▸ **Task statement**
Your answer should consist of the lines below that hold the word "agent".

▸ **Data excerpts**
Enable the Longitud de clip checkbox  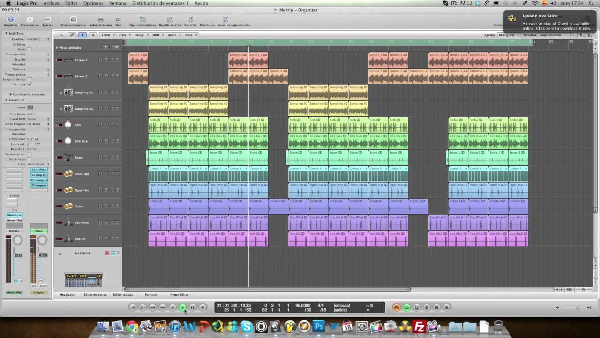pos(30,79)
---
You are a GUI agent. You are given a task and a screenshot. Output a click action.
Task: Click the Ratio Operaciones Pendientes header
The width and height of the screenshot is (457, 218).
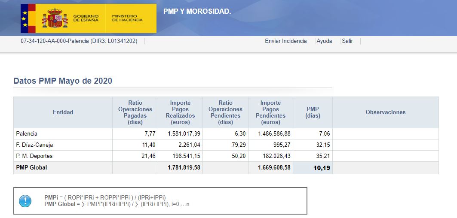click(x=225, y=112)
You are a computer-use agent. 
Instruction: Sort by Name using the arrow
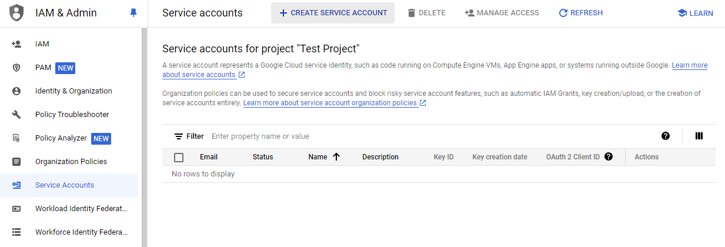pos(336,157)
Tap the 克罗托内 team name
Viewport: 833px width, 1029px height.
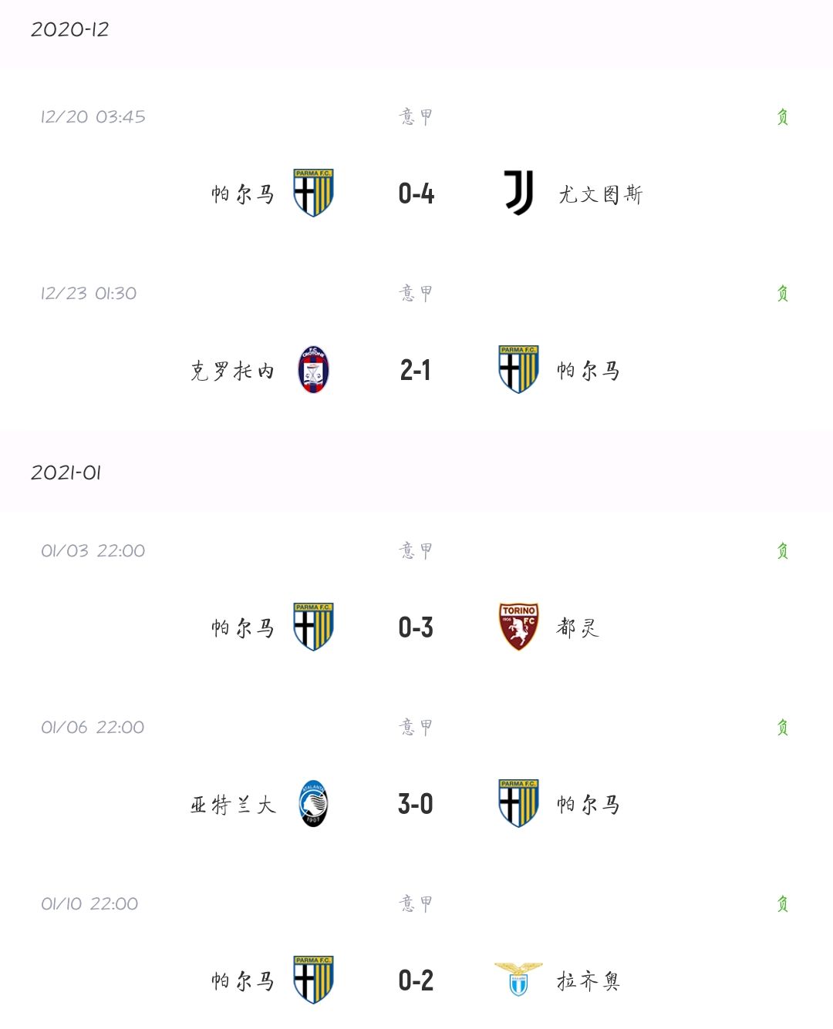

▸ **Reply to the task**
You are a GUI agent. You are given a task and a screenshot. Output a click action.
You are a computer-use agent. 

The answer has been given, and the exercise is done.